Ces deux partis politiques occupent, dans un affrontement qui dure depuis plus de 150 ans, 99,9% de l'espace politico-médiatique aux États-Unis, devenus un modèle du bipartisme. D'autres formations existent mais sans aucune chance d'obtenir des élus aux plus hauts postes parlementaires ou exécutifs. Tous les élus au congrès, tous les sénateurs et tous les gouverneurs sont issus du Parti Démocrate ou du Parti Républicain. Parmi les quelques partis dits indépendants, condamnés à l'isolement, on retrouve le Libertarian Party, le Green Party ou encore le Reform Party.

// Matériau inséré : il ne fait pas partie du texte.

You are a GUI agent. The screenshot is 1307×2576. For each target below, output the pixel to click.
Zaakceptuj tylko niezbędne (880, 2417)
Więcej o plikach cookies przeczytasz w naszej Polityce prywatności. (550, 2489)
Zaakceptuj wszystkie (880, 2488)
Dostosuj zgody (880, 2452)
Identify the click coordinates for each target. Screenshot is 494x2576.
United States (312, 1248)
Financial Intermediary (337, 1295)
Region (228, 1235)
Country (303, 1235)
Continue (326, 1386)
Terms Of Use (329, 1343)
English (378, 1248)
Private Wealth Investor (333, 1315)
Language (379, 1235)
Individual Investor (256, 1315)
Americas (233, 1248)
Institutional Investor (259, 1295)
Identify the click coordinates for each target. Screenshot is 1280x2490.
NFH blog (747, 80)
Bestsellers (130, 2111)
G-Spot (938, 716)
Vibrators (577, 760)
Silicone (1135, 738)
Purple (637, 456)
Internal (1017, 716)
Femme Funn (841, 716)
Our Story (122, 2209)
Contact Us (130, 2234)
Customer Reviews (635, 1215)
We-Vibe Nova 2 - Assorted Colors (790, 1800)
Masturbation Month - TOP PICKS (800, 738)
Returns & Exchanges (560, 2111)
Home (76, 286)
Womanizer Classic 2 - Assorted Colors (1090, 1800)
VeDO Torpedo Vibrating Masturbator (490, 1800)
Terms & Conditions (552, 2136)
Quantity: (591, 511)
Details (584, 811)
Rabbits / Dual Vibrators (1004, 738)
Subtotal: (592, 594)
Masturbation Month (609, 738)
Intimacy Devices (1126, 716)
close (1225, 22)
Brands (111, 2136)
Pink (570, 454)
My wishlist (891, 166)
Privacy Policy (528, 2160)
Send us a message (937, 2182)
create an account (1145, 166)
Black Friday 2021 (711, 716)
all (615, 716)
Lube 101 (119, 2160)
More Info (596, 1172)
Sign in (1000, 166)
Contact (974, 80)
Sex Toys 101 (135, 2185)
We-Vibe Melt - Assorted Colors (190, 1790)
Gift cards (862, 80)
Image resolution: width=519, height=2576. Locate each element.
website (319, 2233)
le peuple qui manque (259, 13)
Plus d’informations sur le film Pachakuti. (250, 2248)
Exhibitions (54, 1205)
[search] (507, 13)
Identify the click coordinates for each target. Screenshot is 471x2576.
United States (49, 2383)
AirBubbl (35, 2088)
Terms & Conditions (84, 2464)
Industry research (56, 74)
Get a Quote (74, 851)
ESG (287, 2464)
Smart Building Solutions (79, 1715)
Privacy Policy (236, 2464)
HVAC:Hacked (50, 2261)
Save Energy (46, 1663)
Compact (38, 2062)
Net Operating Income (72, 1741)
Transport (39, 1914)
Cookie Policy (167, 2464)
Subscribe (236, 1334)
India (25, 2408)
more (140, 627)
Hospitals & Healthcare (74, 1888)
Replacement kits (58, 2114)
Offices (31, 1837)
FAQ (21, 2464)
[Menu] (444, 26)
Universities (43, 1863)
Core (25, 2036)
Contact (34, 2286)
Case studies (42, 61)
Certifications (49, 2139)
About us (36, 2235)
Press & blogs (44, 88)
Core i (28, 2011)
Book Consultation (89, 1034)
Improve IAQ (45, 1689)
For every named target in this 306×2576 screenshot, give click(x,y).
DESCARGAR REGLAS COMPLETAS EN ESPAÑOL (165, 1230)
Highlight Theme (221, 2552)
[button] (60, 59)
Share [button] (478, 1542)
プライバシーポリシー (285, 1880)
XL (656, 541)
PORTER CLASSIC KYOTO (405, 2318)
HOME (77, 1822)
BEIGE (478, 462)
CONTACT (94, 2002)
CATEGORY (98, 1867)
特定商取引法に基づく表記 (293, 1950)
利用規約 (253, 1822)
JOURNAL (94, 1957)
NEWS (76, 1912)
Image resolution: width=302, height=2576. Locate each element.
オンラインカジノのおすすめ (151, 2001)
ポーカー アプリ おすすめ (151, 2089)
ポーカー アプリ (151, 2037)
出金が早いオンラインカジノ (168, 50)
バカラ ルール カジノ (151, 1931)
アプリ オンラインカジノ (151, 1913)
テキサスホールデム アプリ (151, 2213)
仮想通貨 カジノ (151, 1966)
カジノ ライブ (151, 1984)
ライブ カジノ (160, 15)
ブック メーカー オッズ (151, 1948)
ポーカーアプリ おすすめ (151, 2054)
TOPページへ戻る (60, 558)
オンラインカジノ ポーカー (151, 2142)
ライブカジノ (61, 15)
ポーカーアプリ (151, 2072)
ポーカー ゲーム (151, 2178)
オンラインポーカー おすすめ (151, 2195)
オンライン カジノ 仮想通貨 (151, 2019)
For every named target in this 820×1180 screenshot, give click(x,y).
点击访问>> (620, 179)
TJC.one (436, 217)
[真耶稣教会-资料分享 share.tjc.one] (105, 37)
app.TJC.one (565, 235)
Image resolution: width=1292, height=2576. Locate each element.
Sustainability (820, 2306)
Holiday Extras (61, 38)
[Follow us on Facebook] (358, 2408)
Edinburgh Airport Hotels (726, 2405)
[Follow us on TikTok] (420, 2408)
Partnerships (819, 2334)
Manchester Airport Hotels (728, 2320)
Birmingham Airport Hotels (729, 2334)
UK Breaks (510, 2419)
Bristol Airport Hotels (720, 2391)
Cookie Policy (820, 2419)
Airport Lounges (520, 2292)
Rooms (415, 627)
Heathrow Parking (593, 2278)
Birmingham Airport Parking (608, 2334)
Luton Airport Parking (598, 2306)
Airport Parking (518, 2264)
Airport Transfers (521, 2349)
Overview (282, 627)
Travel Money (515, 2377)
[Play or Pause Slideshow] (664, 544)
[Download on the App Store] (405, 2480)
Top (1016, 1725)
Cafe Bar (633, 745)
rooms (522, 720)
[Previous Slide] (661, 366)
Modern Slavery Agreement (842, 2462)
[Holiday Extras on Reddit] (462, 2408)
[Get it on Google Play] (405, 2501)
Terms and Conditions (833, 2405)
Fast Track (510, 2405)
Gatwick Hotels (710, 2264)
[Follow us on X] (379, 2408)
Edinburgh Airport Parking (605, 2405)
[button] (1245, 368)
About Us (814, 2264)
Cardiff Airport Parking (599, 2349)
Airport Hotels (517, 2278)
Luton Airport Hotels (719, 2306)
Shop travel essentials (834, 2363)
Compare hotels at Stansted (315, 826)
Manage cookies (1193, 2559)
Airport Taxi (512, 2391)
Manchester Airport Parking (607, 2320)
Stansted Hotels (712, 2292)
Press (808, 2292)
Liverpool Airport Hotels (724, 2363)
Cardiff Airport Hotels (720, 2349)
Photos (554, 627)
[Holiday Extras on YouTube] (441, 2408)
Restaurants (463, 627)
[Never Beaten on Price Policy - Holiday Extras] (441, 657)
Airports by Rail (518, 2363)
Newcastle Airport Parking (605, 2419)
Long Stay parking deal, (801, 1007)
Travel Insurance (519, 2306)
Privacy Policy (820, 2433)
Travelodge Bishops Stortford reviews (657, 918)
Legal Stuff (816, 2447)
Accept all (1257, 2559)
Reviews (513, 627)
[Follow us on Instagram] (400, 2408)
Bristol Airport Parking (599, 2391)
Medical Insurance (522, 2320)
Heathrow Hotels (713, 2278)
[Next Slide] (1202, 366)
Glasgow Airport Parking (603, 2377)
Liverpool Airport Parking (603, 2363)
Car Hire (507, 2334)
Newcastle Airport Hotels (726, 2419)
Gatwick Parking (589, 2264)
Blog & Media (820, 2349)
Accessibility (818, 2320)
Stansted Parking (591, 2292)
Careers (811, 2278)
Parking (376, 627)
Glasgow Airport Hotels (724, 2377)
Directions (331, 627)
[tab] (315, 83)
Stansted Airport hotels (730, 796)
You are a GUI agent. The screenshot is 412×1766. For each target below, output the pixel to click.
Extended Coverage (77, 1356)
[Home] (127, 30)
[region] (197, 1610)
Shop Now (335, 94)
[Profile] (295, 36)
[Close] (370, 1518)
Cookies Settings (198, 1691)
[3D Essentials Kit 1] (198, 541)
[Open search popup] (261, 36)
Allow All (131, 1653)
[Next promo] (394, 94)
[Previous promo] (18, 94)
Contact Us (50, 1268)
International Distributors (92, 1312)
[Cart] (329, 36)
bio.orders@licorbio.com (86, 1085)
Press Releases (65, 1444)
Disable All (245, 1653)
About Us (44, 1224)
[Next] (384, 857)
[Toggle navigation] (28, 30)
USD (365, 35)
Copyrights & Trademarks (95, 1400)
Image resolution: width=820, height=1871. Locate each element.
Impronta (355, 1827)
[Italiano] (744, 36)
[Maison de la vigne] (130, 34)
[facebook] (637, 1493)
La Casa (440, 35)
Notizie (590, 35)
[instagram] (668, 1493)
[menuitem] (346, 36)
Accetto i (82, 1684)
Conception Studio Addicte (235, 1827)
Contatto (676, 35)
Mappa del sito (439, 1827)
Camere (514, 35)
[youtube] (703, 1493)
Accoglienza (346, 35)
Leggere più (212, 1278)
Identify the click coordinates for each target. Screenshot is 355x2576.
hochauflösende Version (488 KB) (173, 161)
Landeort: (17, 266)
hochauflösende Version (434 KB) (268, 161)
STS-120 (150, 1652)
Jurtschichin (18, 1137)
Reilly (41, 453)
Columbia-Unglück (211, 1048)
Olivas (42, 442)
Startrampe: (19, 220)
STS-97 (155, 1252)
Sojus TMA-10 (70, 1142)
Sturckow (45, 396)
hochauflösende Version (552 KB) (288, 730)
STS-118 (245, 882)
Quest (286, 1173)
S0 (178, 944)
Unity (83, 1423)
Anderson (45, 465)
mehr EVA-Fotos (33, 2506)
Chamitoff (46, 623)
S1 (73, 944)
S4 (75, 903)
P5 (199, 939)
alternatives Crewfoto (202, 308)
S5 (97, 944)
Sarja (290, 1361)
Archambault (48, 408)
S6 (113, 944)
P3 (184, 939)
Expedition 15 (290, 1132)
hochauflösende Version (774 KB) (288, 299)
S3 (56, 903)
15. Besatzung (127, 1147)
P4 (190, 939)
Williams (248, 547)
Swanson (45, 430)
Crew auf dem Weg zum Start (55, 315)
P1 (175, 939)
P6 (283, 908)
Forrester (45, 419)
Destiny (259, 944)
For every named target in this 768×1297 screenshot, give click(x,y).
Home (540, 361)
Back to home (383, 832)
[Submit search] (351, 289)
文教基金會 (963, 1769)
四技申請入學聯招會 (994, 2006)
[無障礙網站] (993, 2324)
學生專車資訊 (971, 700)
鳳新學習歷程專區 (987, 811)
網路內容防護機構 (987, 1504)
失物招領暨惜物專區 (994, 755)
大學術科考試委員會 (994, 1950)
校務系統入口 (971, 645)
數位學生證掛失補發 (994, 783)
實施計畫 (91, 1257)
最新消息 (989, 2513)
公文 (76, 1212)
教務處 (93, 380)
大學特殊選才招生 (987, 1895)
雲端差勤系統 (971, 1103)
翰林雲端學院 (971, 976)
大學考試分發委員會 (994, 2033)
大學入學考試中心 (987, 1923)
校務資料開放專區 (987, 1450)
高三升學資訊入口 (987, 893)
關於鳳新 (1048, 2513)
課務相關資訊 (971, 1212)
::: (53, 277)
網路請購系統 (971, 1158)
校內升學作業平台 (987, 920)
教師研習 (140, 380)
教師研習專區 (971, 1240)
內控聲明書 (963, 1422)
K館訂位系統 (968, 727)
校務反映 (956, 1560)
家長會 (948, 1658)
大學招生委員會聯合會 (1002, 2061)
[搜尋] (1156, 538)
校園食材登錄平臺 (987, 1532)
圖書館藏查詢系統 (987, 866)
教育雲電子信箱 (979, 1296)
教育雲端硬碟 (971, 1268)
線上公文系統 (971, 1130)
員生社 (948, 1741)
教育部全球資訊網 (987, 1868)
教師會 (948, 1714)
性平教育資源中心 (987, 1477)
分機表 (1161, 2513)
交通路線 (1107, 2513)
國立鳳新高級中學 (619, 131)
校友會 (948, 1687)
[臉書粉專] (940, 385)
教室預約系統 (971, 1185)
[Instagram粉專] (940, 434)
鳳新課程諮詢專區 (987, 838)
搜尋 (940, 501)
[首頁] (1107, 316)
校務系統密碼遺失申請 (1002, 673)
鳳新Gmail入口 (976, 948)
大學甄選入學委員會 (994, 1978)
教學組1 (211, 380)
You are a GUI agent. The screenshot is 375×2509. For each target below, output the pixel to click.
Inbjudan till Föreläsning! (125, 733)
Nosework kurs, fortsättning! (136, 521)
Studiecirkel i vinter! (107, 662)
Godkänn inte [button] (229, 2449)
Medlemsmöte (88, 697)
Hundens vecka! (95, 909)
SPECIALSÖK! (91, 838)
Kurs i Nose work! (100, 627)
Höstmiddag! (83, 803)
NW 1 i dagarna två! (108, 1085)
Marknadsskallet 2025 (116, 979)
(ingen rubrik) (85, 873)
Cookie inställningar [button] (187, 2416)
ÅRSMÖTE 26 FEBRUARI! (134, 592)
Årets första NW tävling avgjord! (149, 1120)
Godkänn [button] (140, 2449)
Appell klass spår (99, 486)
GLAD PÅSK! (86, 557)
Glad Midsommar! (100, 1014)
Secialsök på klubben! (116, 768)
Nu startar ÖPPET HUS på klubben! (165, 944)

C'est à ce dernier que je veux m'intéresser, et plus particulièrement à son candidat pour cette élection: Ralph Nader (en V.O.). Le moins que l'on puisse dire, c'est que cet homme n'est pas un nouveau venu puisqu'il participe à sa cinquième campagne présidentielle. Une expérience considérable dont le fait d'arme le plus célèbre, même s'il est tout à fait discutable, est d'être tenu responsable de la défaite d'Al Gore en 2000. Il était alors candidat du Green Party et de nombreux observateurs politiques et sympathisants démocrates jugent encore que son retrait aurait certainement envoyé le vice-président de Bill Clinton à la Maison Blanche. Ceci acheva de l'isoler politiquement des républicains comme des démocrates, et de le réduire au rôle de troisième homme. Aux États-Unis, bien plus qu'en France, ce troisième rôle est en fait celui d'un figurant dont les scènes sont coupées au montage.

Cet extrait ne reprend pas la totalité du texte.